With this in mind, Alex Graves and fellow researchers at DeepMind aimed to build a differentiable computer, which could put together a neural network and link it to external memory. The neural network would act like a CPU and with memory attached, the aim would be to learn programs (algorithms) from input and output examples.
Working Memory and Neural Networks
It is critical that neural networks remember some information to do more meaningful tasks, which resulted in the creation of recurrent neural networks (RNNs). These kind of neural networks can process variable-size inputs by adding a time dimension to the data. But RNNs really do not address the whole issue as they dont work with external memory. The Neural Turing Machine (NTM) tries to bind values to specific locations by designing neural networks that has an external memory.
It is desirable that intelligent systems have an external memory attached to it. Research has shown that we could have a model of working memory (also known as short term memory) that assists neural networks. The brain has a working memory which can be used to fetch and write data. The computer traditionally have cache which is temporary memory to quickly access information that can be called working memory.
Working memory is essentially a memory area with a limited capacity that is responsible for temporarily holding information available for processing. The research uses many other works that have studied memory from a computational neuroscience perspective.
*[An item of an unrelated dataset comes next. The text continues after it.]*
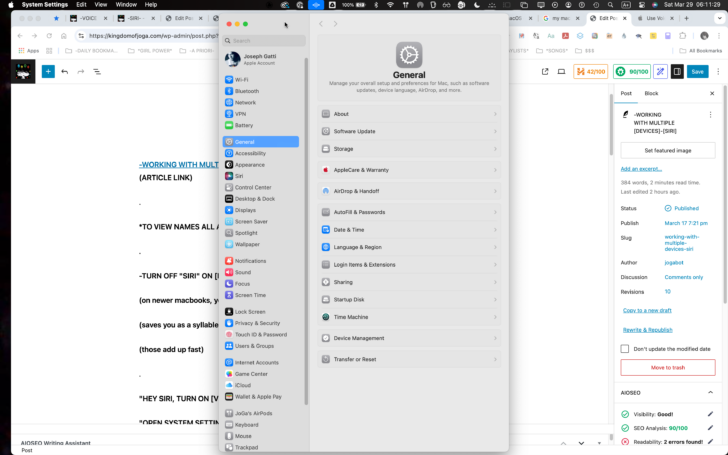
Task: Collapse the AIOSEO panel
Action: [x=710, y=393]
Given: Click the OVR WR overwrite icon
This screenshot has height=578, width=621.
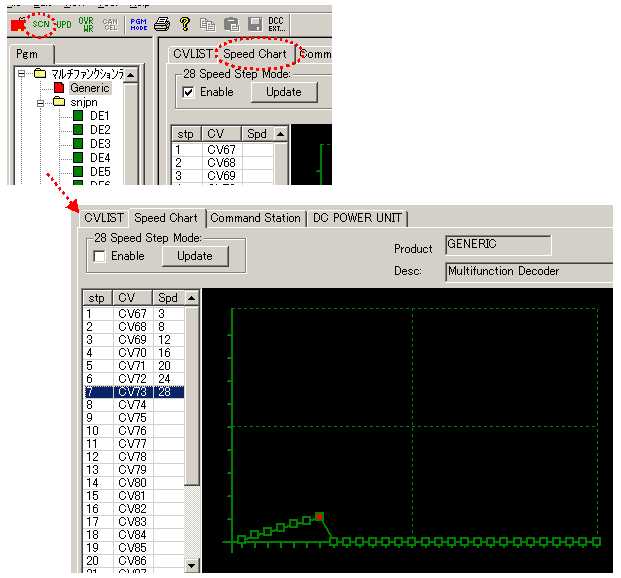Looking at the screenshot, I should coord(85,21).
One example being the research carried out by A. Baddeley and fellow researchers in 2009 found that a “central executive” in the brain focuses attention and performs operations on data in a memory buffer.
Architecture of Neural Turing Machine
The NTM is built up using a neural network, called controller, and a 2D matrix called the memory bank or memory matrix. The NTM is largely inspired by the Turing machine. A Turing machine, invented by Alan Turing, is a mathematical model of computation that defines an abstract machine. This model can manipulates symbols on a strip of tape according to a table of rules.
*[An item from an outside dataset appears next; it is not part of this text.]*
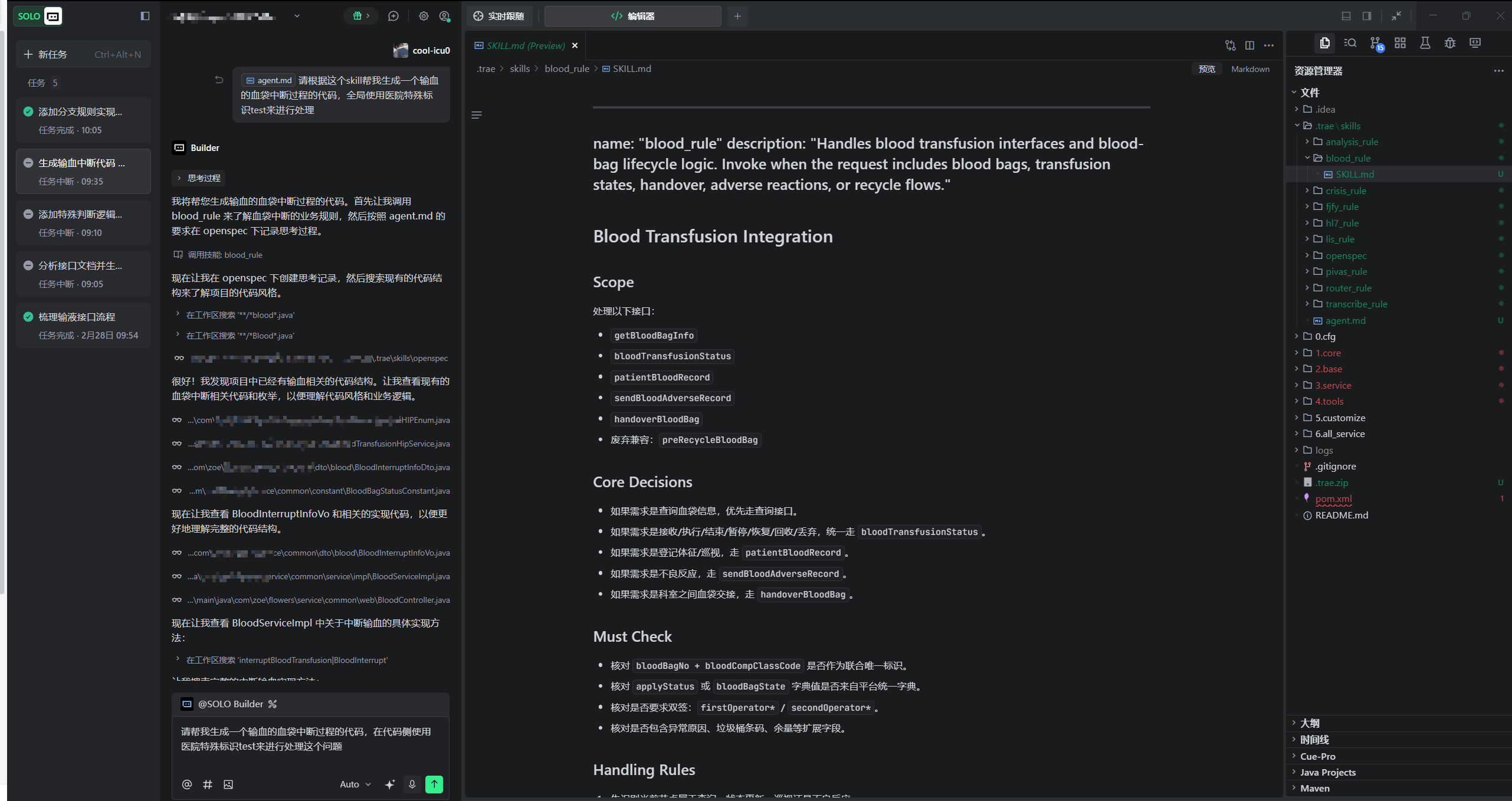
Task: Open the extensions grid icon
Action: (1400, 43)
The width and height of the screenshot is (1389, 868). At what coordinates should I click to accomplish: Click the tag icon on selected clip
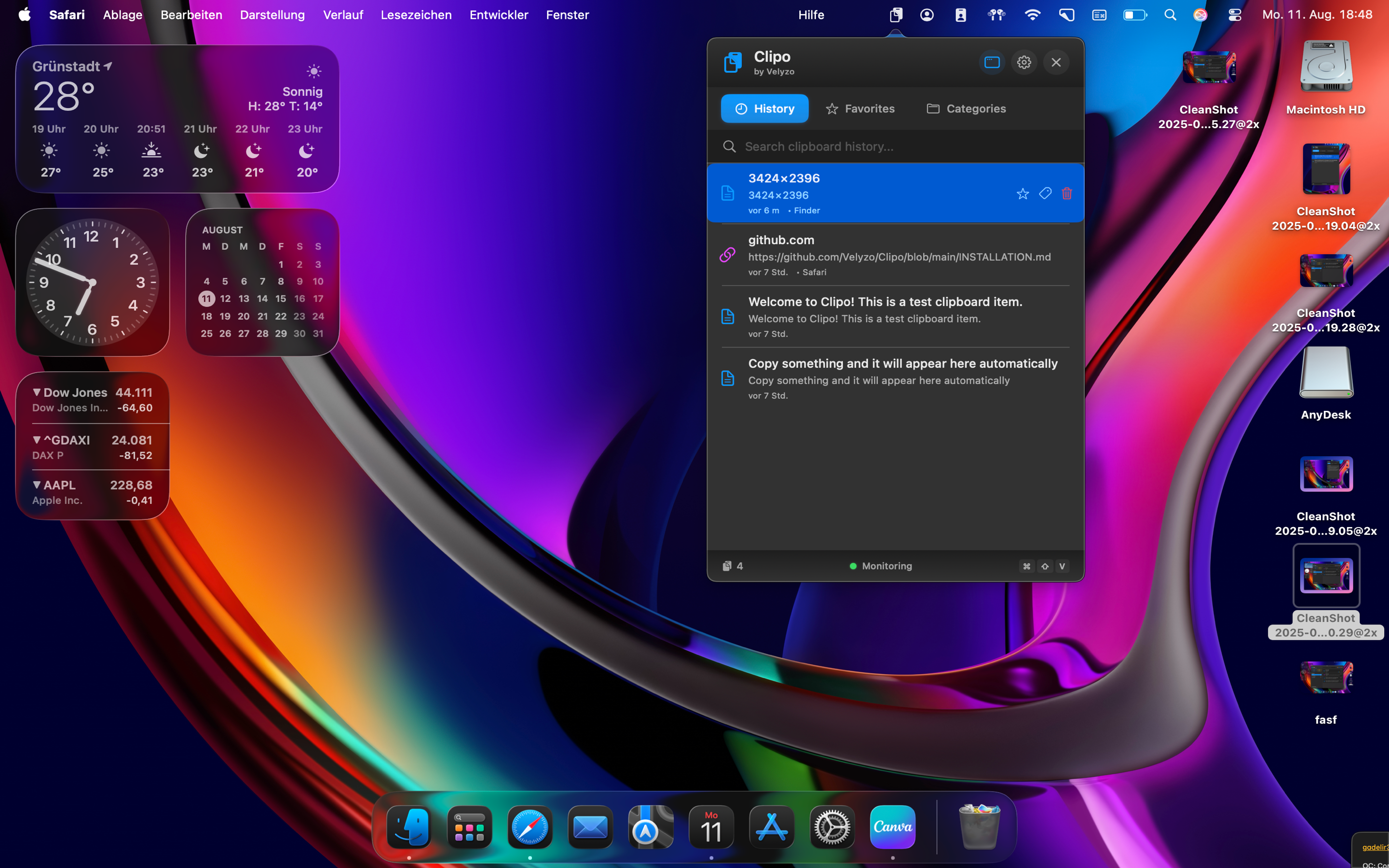point(1045,193)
NTM, like the CPU has the ability to read and write to memory. Like ordinary neural networks, the controller of the NTM interacts with external world with input and output vectors. But the special feature of NTM is that it can talk to external memory via read and write operations. By the Turing Machine analogy, the decision as to which address of memory NTM will interact with, is taken by “heads”. In the below image, the dotted line demarcates which parts of the architecture are “inside” the system as opposed to the outside world.

The memory is indexed (addressed) by the row and the column. The NTM is trained by an optimisation method such as stochastic gradient descent on backpropagation. The way NTM learns is that the controller produces weightings (vectors) over memory locations, of which we can calculate gradients.
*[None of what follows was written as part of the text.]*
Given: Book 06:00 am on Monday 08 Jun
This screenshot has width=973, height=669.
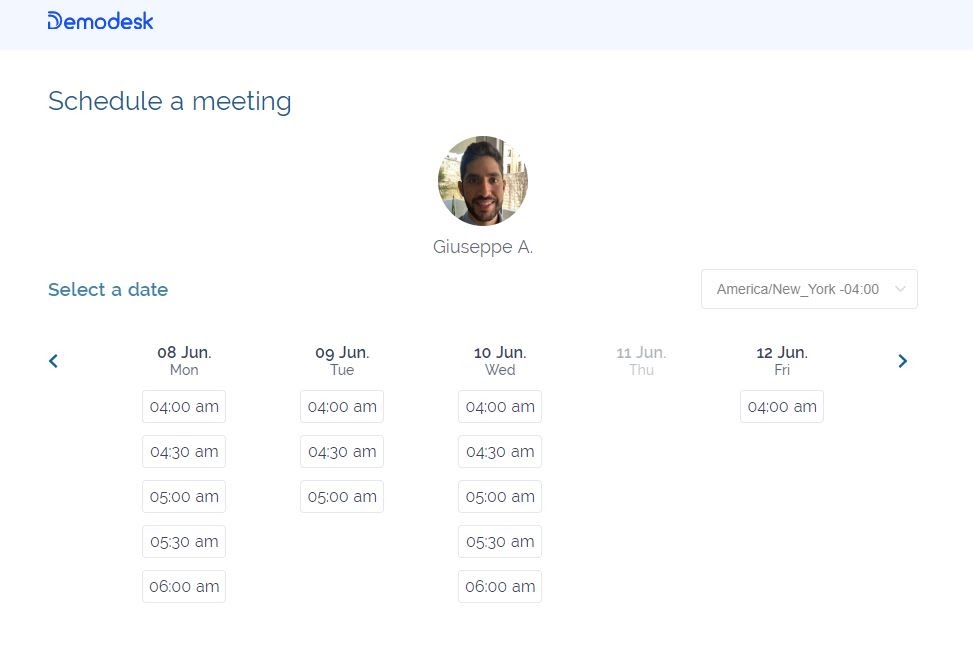Looking at the screenshot, I should coord(184,586).
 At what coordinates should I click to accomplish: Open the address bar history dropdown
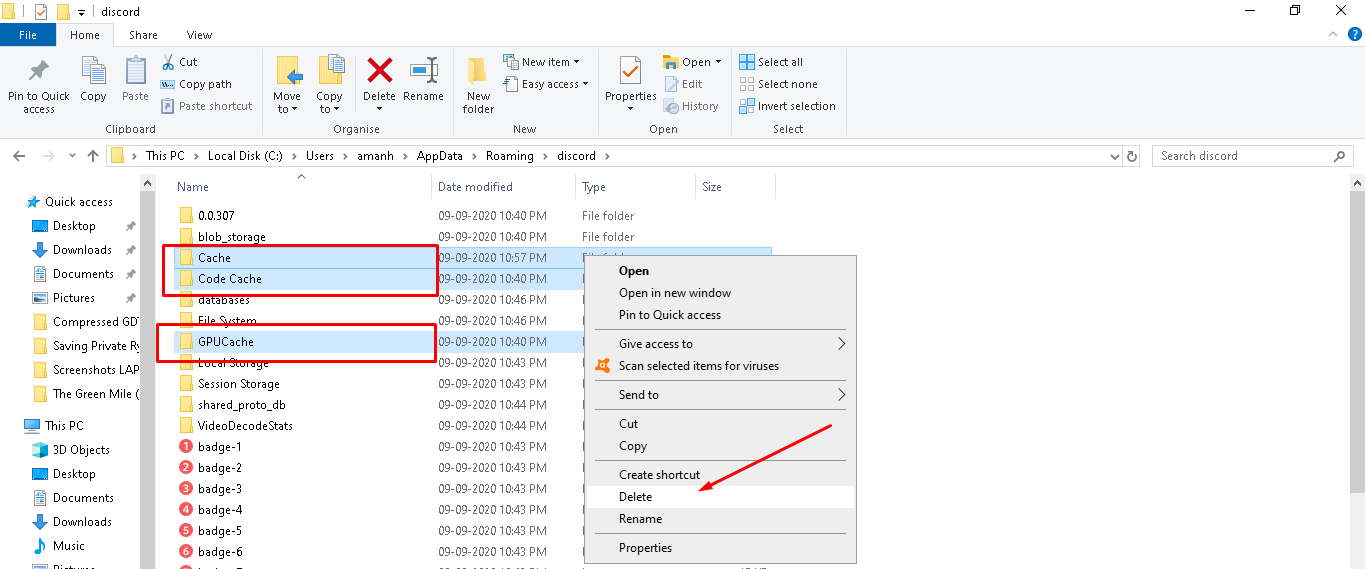click(1116, 156)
Theory behind Neural Turing Machines
The NTM works on an attention model to understand from where to read and write. It uses the controller output to parameterise a distribution (called “weightings”) over the rows (locations) in the matrix. The weightings are defined by two main attention mechanisms: one based on content and one based on location.
Reading
The memory matrix is indexed with R rows and C elements per row at time T as Mt. An attention mechanism that tells the system from where to read. The attention mechanism will be a length-R normalised weight vector wt.
Writing
Writing is harder than reading, since writing involves two separate steps: erasing, and then adding. To erase old data, a write head uses a new vector, the length-C erase vector et, in addition to length-R normalised weight vector wt. The erase vector with the weight vector helps us specify which elements in a row should be affected.
Addressing
To get the weight vectors that decide how to read and write is very difficult. Each stage creates an intermediate weight vector that is passed. The first stage’ goal is to generate a weight vector based on how similar each row in memory is to length-C vector kt emitted by controller. The intermediary weight vector wt is the content weight vector. This vector allows the controller to select values similar to previously seen values. This is content-based addressing. The similarity measure used in NTM is cosine similarity.

Another positive scalar parameter, called key strength, is used to determine the concentration of content weight vector. This is an approach for content based approaches. Similarly there is also a provision for implementing memory (location) based addressing.
Experiments with NTM
The aim of the NTM is basically to learn programs given input and output data. Based on this, Alex Graves and other researchers built several experiments to test the capability of NTM.
Priority Sort is one such experiment, that was carried out to learn how to sort data. 20 binary vectors were each given a scalar “priority rating” drawn uniformly from the range [-1,1], and the target was to return the 16 highest priority vectors in the input. The NTM turned out to be successful in using priorities to approximate where each vector should be stored in order. Thus, to produce the 16 highest priority vectors, the memory locations were read sequentially.